Task prompt:
Write out every one of the records below word for word, leaving out the pictures.

Task input below:

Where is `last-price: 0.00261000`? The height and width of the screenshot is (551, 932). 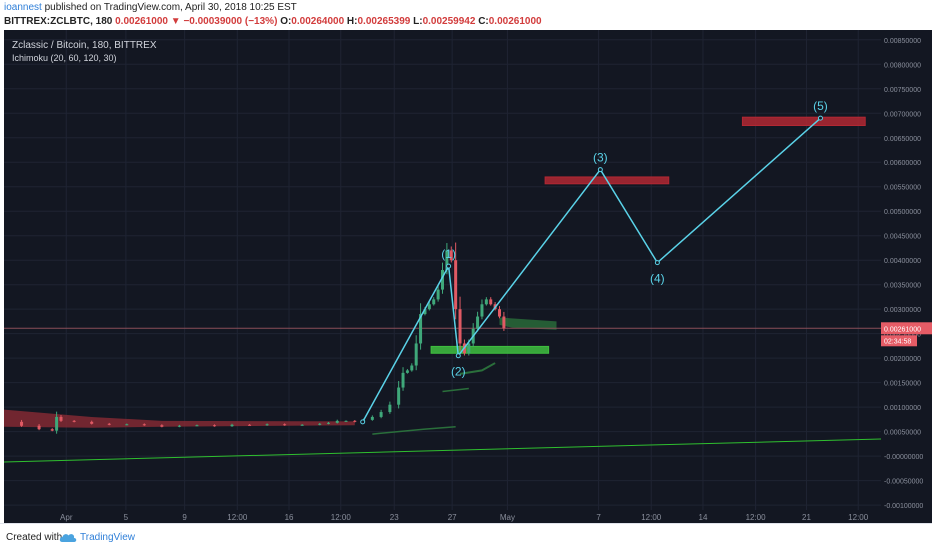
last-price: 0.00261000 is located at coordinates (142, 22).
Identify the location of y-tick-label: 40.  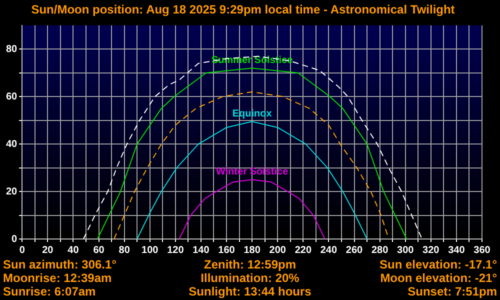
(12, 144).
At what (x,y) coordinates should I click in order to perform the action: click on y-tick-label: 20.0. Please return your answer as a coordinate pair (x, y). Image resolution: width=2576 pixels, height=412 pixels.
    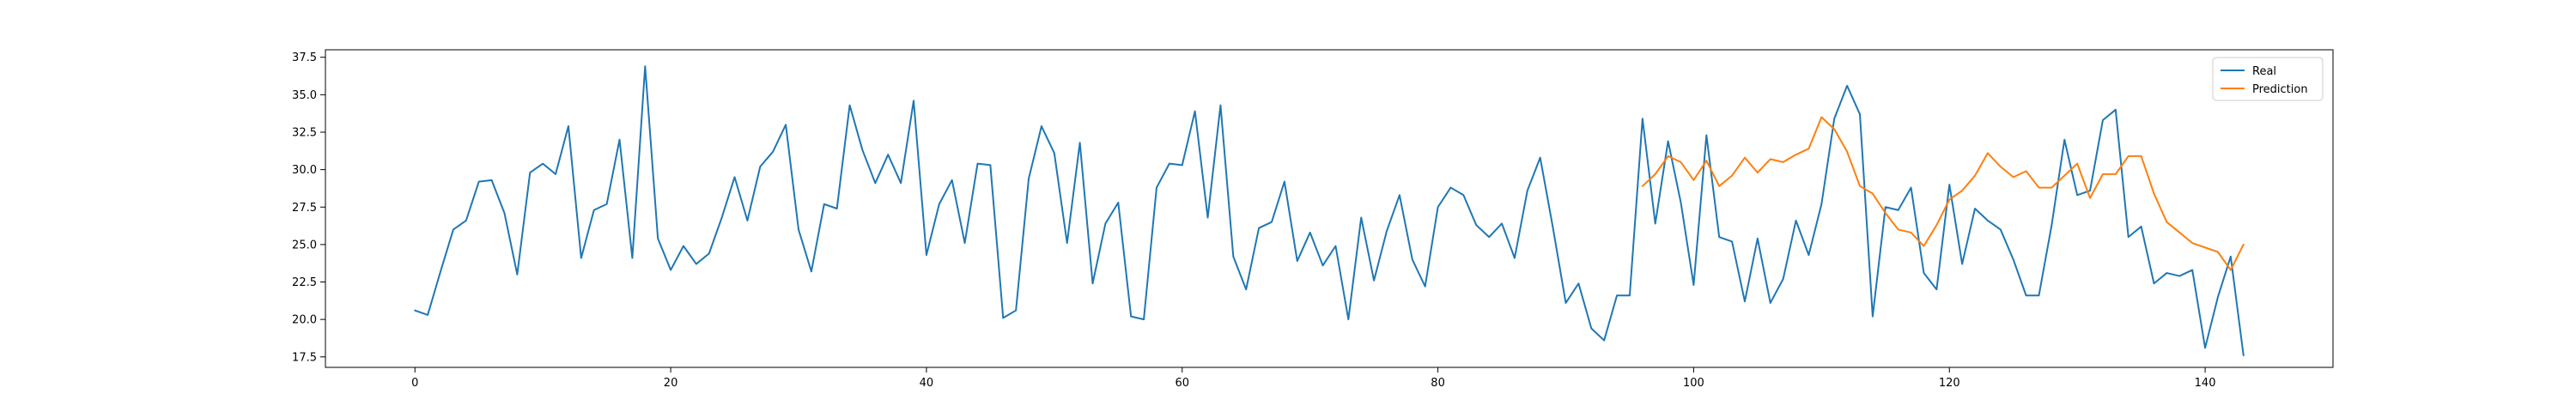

End of Task input.

Answer space:
Where is `last-price: 0.00261000`? The height and width of the screenshot is (551, 932). 
last-price: 0.00261000 is located at coordinates (142, 22).
Identify the location of y-tick-label: 40.  
(12, 144).
At what (x,y) coordinates should I click in order to perform the action: click on y-tick-label: 20.0. Please return your answer as a coordinate pair (x, y). Image resolution: width=2576 pixels, height=412 pixels.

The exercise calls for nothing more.